**Entries taken from a collection**
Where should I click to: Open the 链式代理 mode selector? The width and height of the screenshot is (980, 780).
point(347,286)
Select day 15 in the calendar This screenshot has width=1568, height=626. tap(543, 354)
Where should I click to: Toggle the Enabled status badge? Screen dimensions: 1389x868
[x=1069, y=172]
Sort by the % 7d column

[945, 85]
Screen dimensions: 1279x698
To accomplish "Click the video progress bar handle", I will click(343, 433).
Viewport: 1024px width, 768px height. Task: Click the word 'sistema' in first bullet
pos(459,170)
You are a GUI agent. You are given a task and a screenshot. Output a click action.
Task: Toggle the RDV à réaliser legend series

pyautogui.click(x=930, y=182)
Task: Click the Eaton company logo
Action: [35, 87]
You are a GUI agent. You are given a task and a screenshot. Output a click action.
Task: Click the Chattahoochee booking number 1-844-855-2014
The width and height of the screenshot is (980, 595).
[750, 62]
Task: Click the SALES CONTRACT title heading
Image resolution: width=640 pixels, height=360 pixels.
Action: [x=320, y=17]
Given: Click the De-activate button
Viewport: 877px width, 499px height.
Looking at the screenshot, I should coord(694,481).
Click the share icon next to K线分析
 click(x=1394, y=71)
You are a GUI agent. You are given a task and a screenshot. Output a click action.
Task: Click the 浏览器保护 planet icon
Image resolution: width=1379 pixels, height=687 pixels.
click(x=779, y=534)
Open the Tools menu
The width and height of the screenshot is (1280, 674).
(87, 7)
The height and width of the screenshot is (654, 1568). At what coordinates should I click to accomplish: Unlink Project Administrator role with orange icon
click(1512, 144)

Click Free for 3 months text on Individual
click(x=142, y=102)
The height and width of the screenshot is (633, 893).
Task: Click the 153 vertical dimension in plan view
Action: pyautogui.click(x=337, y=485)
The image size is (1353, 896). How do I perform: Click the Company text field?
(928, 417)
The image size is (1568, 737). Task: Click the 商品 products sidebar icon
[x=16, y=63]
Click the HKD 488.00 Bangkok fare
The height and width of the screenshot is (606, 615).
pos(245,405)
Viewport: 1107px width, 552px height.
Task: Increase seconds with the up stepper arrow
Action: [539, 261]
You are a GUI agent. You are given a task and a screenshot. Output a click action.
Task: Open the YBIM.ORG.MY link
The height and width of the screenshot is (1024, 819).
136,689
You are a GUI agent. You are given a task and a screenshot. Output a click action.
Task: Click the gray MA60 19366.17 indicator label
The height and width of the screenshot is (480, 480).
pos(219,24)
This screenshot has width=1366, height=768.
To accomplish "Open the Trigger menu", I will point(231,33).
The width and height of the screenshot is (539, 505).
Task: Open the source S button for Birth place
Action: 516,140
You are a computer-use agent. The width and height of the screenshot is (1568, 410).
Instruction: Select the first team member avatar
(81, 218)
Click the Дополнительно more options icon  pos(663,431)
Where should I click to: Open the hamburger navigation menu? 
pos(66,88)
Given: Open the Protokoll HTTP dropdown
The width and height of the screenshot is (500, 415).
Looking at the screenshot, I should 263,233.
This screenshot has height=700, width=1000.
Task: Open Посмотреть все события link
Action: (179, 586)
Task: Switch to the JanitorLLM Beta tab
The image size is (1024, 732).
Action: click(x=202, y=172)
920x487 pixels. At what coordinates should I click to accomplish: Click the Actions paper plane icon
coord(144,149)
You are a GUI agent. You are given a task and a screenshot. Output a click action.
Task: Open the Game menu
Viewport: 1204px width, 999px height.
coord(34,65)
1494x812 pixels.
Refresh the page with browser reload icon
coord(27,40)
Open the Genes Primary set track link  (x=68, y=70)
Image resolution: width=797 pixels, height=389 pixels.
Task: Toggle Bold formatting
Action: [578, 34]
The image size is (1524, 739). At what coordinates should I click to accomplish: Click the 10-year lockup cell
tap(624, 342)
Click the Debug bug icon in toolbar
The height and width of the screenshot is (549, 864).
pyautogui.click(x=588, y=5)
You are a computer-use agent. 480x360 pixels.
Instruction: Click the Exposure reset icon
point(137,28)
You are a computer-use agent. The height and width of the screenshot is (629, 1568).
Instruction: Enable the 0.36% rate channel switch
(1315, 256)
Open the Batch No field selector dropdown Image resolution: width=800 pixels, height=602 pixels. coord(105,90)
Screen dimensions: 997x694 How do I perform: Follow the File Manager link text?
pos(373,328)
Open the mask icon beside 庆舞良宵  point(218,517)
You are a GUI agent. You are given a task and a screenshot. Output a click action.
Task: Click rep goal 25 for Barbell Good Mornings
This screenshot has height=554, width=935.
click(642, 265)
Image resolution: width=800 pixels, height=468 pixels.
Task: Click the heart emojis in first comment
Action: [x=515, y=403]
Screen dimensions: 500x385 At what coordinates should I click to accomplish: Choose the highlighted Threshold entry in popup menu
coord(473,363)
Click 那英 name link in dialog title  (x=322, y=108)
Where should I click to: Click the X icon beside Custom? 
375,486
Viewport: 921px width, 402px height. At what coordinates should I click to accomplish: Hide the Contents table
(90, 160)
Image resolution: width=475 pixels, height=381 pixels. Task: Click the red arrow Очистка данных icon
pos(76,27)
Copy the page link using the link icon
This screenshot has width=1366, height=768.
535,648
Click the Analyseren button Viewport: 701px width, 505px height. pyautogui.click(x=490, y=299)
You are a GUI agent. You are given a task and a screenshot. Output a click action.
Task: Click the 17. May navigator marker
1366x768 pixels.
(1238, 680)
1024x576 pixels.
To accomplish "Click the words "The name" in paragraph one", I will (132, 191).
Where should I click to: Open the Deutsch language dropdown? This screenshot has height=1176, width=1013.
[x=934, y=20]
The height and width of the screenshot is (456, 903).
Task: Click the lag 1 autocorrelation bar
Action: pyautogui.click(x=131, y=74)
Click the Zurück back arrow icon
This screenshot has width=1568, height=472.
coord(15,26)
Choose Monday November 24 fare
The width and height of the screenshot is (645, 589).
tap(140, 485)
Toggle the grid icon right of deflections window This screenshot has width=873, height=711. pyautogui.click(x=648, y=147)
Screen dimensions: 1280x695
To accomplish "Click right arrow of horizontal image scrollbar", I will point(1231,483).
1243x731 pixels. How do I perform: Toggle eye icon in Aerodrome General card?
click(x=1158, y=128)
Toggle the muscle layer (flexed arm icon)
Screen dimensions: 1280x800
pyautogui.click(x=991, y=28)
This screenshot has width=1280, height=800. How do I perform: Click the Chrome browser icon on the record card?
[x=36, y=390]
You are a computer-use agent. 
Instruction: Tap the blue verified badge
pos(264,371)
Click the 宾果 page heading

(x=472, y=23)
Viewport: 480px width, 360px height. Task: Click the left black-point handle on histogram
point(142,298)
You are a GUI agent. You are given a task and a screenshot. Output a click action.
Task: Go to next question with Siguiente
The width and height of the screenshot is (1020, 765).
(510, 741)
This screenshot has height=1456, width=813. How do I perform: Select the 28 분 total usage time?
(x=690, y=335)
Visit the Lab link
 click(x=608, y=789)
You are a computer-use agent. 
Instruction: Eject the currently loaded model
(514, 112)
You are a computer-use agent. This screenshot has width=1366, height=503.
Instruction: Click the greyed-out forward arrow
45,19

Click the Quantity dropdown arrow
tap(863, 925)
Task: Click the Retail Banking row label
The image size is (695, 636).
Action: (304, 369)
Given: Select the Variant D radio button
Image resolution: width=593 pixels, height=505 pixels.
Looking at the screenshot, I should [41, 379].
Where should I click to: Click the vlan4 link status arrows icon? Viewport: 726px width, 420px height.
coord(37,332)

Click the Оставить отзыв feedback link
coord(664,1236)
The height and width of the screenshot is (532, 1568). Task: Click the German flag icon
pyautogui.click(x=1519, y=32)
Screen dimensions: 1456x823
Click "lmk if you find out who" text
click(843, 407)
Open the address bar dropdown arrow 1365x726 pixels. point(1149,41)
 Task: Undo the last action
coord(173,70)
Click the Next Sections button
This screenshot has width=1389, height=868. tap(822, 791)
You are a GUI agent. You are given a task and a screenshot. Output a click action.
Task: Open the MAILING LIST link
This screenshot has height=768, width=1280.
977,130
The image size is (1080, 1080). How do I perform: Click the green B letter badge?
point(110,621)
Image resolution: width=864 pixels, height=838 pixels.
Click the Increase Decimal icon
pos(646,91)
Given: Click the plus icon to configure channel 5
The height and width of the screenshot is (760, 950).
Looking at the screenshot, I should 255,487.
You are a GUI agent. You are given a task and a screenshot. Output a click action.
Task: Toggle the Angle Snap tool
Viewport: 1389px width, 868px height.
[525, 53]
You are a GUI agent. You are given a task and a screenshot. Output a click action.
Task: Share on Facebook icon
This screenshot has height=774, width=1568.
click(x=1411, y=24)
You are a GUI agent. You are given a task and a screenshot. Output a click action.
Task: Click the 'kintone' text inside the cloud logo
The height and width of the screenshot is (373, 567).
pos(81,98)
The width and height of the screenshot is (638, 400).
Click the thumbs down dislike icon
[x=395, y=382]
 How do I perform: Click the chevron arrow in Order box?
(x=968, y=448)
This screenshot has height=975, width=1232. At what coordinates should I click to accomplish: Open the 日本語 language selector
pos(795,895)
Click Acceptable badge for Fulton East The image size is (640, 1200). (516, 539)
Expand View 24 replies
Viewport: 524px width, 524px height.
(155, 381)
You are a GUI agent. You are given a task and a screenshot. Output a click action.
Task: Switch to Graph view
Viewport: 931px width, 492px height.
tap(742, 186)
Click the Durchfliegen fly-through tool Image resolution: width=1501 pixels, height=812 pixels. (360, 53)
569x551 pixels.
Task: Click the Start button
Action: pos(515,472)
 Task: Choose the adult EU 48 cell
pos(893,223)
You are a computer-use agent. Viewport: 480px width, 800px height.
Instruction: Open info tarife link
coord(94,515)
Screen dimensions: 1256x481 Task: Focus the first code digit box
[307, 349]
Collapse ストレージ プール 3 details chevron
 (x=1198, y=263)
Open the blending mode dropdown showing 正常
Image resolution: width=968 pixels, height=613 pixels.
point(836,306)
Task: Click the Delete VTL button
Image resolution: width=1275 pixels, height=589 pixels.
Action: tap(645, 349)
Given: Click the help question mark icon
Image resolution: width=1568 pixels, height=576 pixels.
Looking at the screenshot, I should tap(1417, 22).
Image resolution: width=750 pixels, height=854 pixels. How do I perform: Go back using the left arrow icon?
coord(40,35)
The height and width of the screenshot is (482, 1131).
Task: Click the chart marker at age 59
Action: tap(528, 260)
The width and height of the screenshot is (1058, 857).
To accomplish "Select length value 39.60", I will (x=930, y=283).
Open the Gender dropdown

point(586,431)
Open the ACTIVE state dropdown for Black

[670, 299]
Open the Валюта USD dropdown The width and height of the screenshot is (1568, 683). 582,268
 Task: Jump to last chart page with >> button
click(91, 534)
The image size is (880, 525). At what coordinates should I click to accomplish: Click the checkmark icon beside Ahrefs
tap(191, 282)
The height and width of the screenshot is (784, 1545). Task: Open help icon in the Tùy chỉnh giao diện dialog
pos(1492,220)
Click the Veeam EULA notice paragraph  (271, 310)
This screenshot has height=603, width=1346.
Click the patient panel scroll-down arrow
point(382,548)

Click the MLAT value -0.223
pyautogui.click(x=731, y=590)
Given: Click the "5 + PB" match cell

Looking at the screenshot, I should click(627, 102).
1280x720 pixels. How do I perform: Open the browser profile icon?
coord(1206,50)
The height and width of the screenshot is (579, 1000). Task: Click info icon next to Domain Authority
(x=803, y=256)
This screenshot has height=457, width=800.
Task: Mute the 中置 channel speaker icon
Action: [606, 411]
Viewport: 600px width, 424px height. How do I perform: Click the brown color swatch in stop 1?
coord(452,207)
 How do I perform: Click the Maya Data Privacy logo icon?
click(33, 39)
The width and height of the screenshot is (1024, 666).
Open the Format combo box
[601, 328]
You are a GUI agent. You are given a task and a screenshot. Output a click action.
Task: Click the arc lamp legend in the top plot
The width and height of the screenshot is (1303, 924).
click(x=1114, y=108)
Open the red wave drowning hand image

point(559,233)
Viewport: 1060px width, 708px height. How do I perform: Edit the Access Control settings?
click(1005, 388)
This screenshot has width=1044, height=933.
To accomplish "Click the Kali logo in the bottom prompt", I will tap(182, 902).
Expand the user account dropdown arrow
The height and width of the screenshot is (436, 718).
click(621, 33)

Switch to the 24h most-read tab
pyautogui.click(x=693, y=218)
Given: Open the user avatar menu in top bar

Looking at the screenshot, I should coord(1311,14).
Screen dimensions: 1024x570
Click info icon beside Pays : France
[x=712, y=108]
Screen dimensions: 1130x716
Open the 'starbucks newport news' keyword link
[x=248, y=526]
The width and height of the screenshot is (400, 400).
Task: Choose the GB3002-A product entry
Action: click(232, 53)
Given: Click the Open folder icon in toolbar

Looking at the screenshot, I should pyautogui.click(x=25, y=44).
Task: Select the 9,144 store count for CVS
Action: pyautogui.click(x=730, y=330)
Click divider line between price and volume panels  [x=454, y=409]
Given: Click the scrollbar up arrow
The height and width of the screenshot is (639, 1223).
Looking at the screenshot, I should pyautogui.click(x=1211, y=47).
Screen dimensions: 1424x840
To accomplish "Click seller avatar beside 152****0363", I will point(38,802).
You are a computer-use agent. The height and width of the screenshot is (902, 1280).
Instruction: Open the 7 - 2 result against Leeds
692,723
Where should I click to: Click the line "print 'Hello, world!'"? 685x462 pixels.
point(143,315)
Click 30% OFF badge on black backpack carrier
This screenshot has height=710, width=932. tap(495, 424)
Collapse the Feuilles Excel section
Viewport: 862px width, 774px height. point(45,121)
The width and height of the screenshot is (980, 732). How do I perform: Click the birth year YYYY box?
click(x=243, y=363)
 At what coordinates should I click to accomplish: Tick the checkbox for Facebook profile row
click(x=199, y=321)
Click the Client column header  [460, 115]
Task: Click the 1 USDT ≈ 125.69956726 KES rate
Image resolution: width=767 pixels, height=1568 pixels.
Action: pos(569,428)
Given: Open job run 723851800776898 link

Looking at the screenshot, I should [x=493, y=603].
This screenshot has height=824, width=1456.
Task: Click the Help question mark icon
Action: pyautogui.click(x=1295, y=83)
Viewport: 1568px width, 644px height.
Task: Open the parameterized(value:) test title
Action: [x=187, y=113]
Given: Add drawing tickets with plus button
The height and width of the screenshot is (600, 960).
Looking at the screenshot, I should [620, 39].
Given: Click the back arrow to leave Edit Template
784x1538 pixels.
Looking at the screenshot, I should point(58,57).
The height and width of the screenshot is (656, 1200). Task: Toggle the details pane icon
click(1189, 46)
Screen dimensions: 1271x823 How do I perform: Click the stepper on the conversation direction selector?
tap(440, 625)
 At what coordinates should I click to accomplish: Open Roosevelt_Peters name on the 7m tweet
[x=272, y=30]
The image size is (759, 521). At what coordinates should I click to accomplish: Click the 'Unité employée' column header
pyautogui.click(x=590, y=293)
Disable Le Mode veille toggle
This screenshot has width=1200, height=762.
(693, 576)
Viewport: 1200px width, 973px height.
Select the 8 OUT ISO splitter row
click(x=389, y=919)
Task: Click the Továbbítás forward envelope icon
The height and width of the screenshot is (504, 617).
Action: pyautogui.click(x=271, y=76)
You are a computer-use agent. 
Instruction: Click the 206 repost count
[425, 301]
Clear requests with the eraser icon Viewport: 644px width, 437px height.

**Requirement**
Output the lines from the one with "Given: Add drawing tickets with plus button" through the end of the records above, exactly, including both ends, and nothing besides.

**Exercise answer**
Given: Add drawing tickets with plus button
The height and width of the screenshot is (600, 960).
Looking at the screenshot, I should [620, 39].
Given: Click the back arrow to leave Edit Template
784x1538 pixels.
Looking at the screenshot, I should point(58,57).
The height and width of the screenshot is (656, 1200). Task: Toggle the details pane icon
click(1189, 46)
Screen dimensions: 1271x823 How do I perform: Click the stepper on the conversation direction selector?
tap(440, 625)
 At what coordinates should I click to accomplish: Open Roosevelt_Peters name on the 7m tweet
[x=272, y=30]
The image size is (759, 521). At what coordinates should I click to accomplish: Click the 'Unité employée' column header
pyautogui.click(x=590, y=293)
Disable Le Mode veille toggle
This screenshot has width=1200, height=762.
(693, 576)
Viewport: 1200px width, 973px height.
Select the 8 OUT ISO splitter row
click(x=389, y=919)
Task: Click the Továbbítás forward envelope icon
The height and width of the screenshot is (504, 617).
Action: pyautogui.click(x=271, y=76)
You are a computer-use agent. 
Instruction: Click the 206 repost count
[425, 301]
Clear requests with the eraser icon Viewport: 644px width, 437px height.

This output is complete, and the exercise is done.